- **PROBLEM REQUIREMENTS**: In the records below, find each line holding the word "agent" and copy it.

- **PROVIDED MATERIAL**:

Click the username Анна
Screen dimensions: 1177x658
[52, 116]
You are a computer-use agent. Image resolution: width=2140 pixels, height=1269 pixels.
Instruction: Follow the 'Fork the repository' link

==

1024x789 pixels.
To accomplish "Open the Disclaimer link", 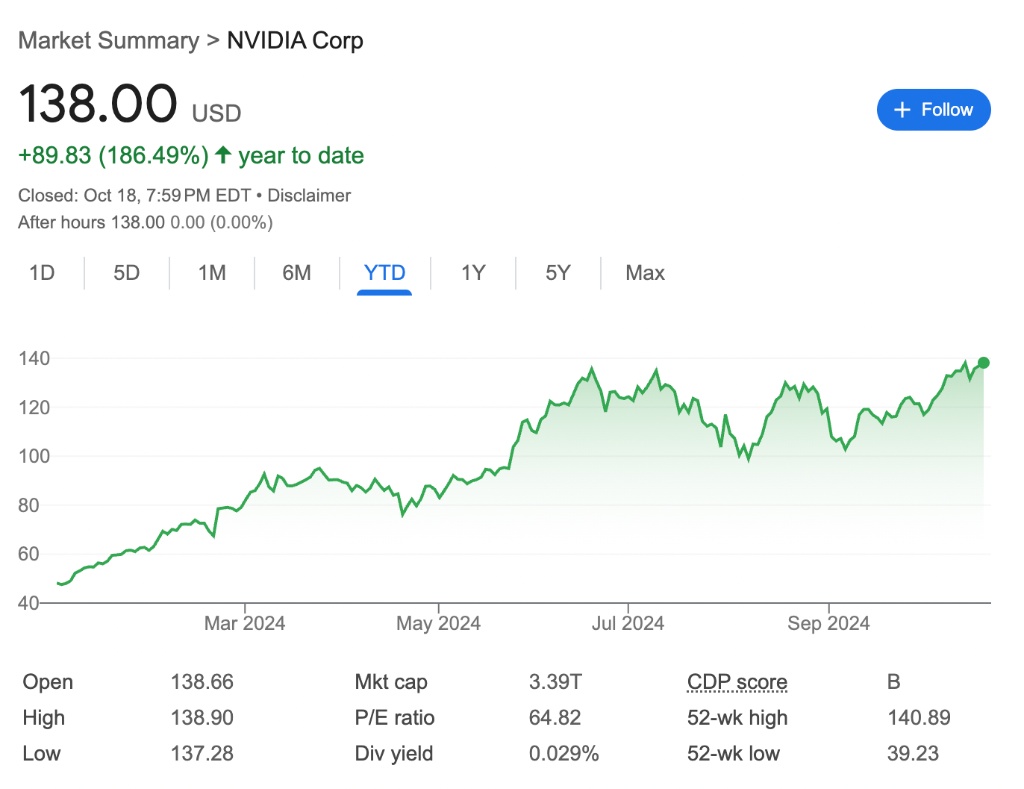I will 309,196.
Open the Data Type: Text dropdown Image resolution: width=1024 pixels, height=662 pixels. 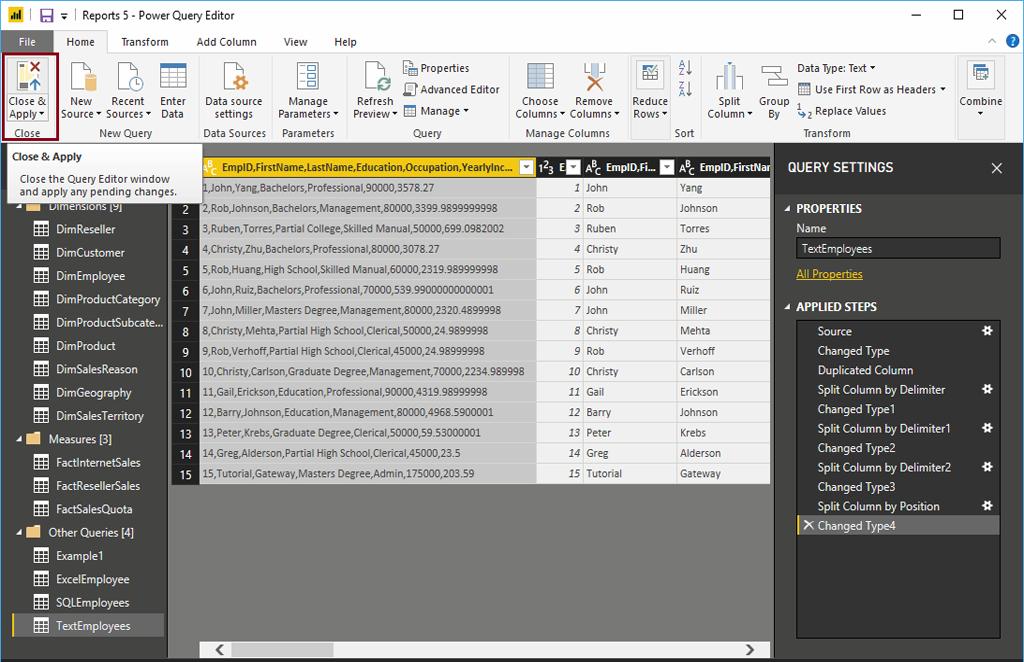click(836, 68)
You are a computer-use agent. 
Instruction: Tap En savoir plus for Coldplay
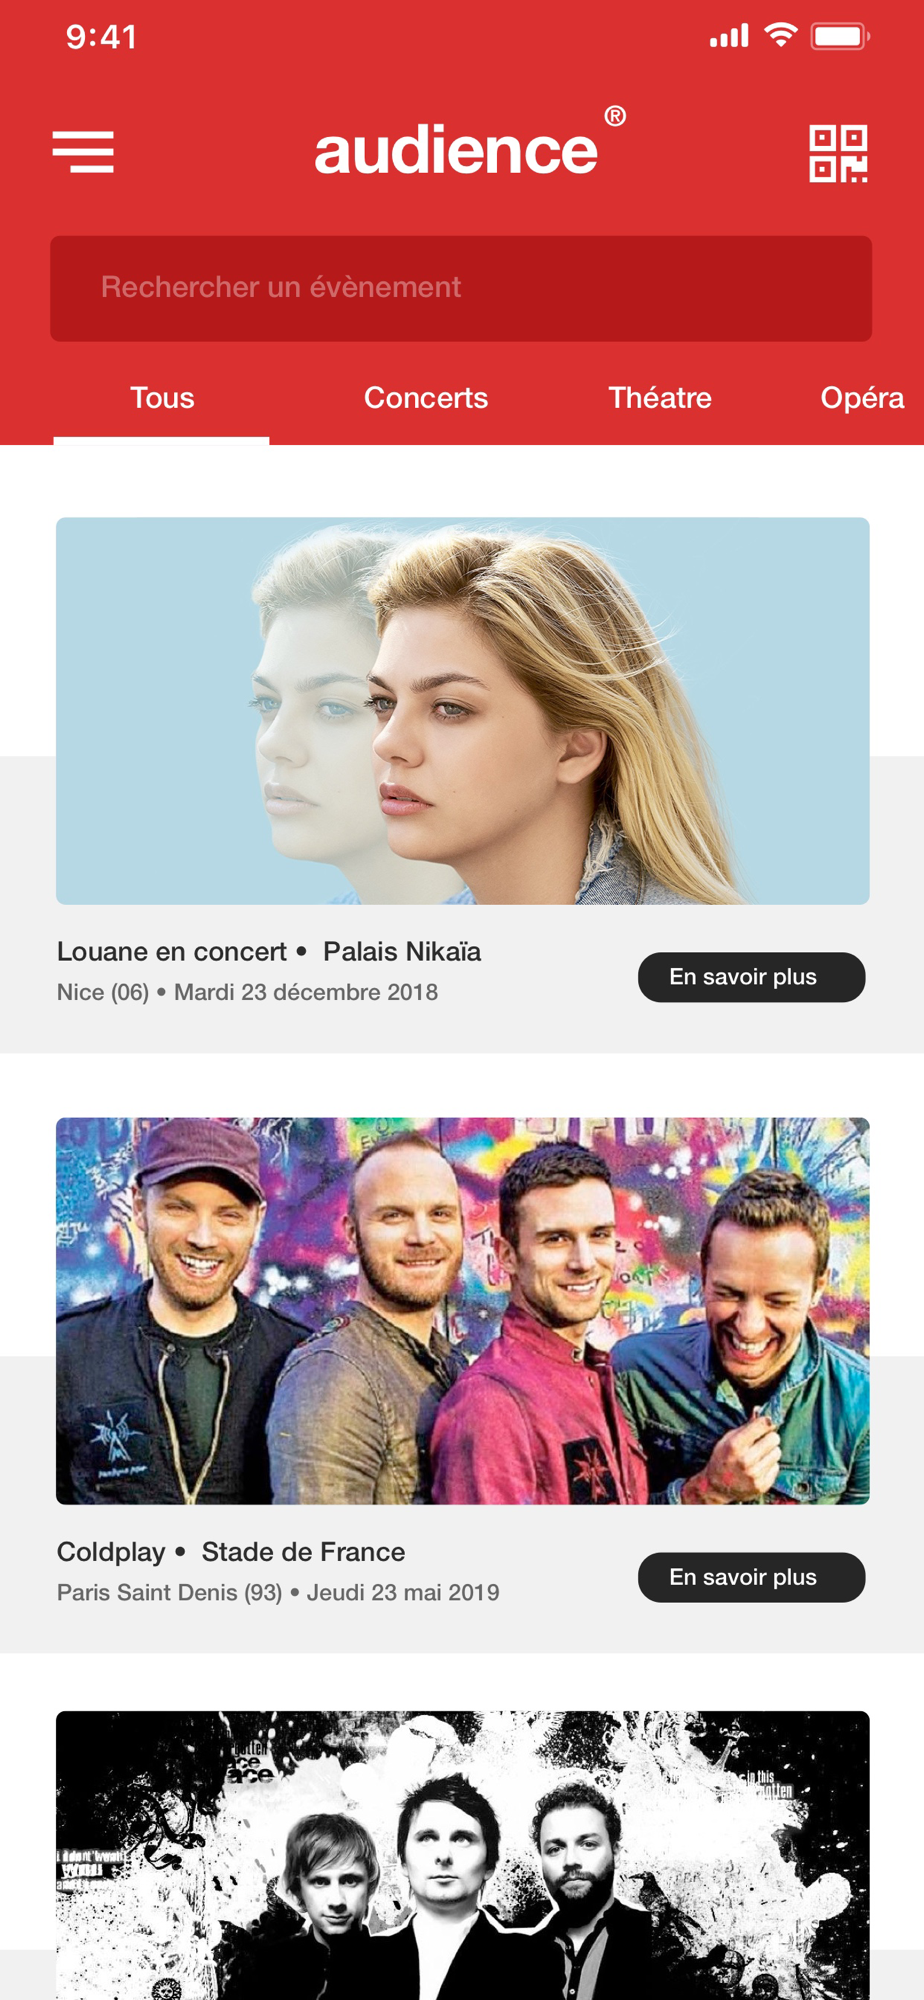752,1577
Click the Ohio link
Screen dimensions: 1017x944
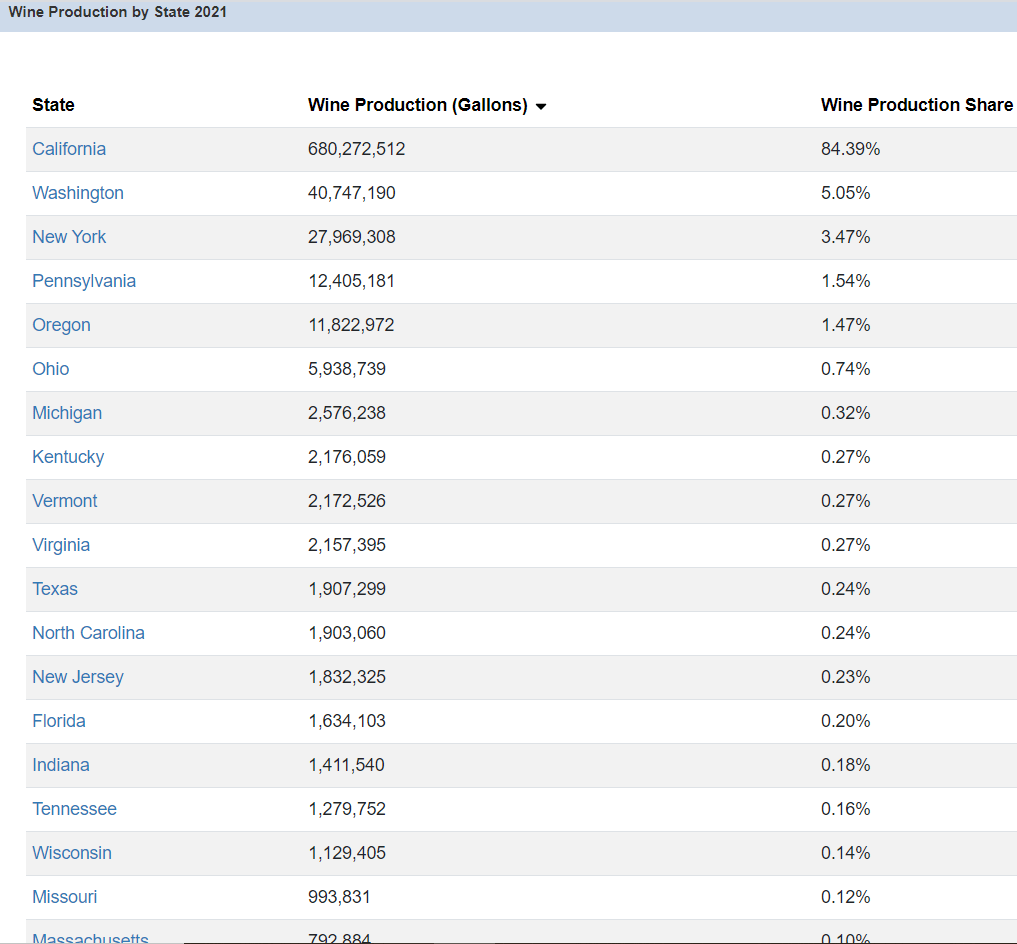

---

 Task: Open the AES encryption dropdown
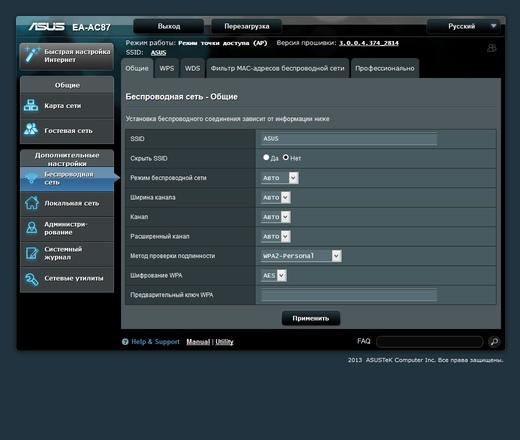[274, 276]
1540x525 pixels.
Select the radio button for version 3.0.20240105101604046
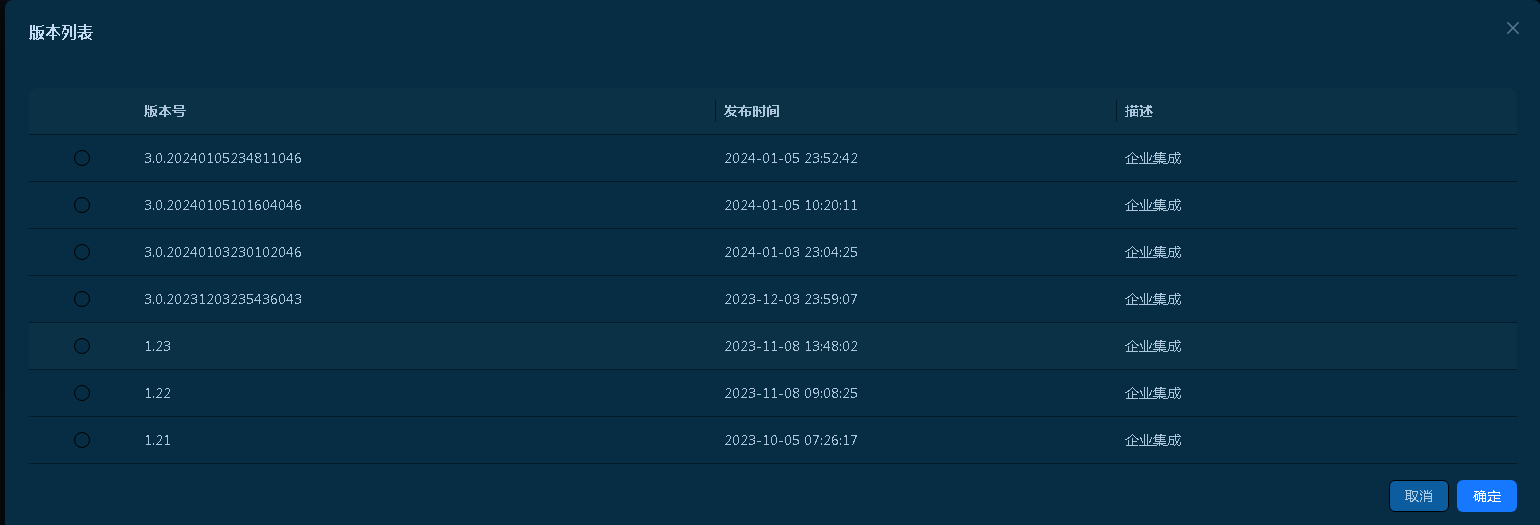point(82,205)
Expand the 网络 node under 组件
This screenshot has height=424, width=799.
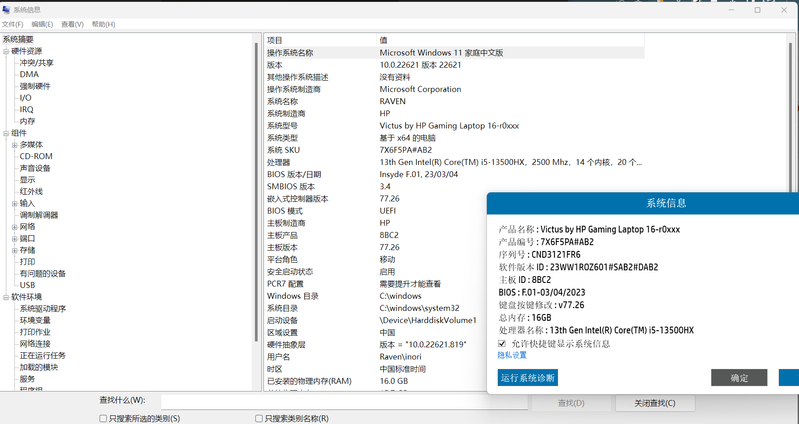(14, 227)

- **EXERCISE ANSWER**:
You are a computer-use agent. Image resolution: width=2140 pixels, height=1269 pixels.
You are a computer-use agent. 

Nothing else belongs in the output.